The picky details stall me. I don't understand the underlying patterns governing the effort. I cannot find what I need when I need it. Her organization baffles me. My organization has yet to emerge, and might never. I've forgotten how to sort a spreadsheet if I ever knew how. I cannot access her Google Drive. I have to take a photo of her QR Code, attach that to an email, then retrieve and edit it into a graphic for use in the document I'm creating. I haven't heard half the rumors governing the effort. I just learned about some gatherings I thought I was supposed to be scheduling. Just creating a simple invitation freezes me. I suddenly do not know what to say to anybody. She produced a handout using the free software that came with some stationery? I can't reuse any of that content, so I use my two-and-a-half typing fingers to transcribe it. She uses a font I do not have and don't want. I'm supposed to call somebody about something, but I've forgotten who and what.

Campaigns are supposed to start naive and full of hope.
From there, they might come to learn better, but usually only by doing worse and catching themselves at it. Dig the hole, then fill in that sucker! Each campaign probably holds a rhythm if only it can find it. The initial volunteers, filled with good cheer, will witness the transformation. The candidate will exhibit the usual mix of insight and forgetfulness. The staff will meander, trying to find some trail. The scent will seem elusive at first and should. The focus will waver. Early enthusiasm is supposed to degrade into growing confusion. Order will come after adequate humiliation. Coordination will prove impossible before it ever becomes evident. These things happen even in presidential races. Look at Ron DeSantis.
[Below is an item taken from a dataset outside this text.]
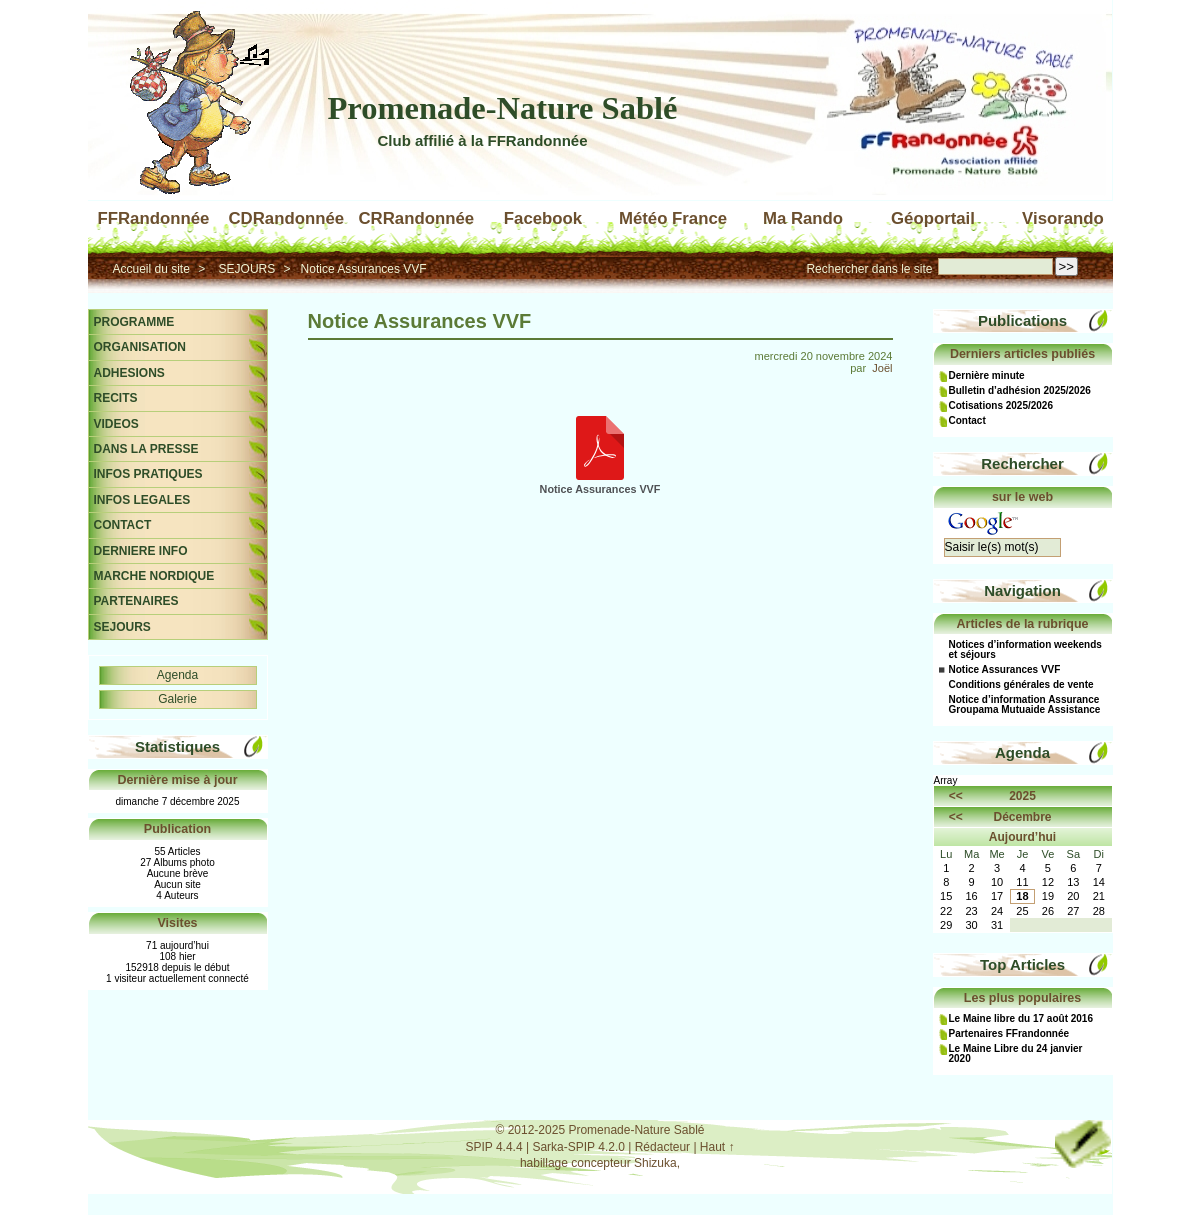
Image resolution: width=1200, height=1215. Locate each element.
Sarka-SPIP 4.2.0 (578, 1147)
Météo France (673, 218)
It will be a miracle if we ever wrangle this campaign into anything manageable. Our initiating good ideas have either thrived or festered. We're still struggling to understand which is which. Some of the good ideas will never work. We will figure out which, or we will likely not make it. Fortunately, the opposition probably suffers from even more confusion. They do not have half the candidate or a quarter of the earned goodwill. It won't be until after the first candidate forum that either camp will be able to objectively assess their chances. We know that they're plugged into a nefarious network. We understand that we must work like outsiders to gain adequate support. Our candidate talks to people and raises money. Their's seems mute. We seem to be excelling at milling around.

As the designated campaign manager, I remain hopeful that I might one day find a metaphor for describing what I'm supposed to be doing. It has escaped me so far. It's not about knowing for sure, I'm almost certain of that, but more about developing a feel for whatever it is I'm doing. I'm not the captain. Maybe a steward or servant. I do not know who I am now, nor do I understand how I might come to meaningfully frame my responsibilities. I'm still dabbling, stooping to pick up the odd loose end. I am still determining to what end. I cannot see any end to my confusion, so I'm transcribing copy from a document I cannot access to reuse in another context, hoping that might help. I was supposed to order stickers. Who was ordering the yard signs, and from where? Have we got the approved invitation wording yet?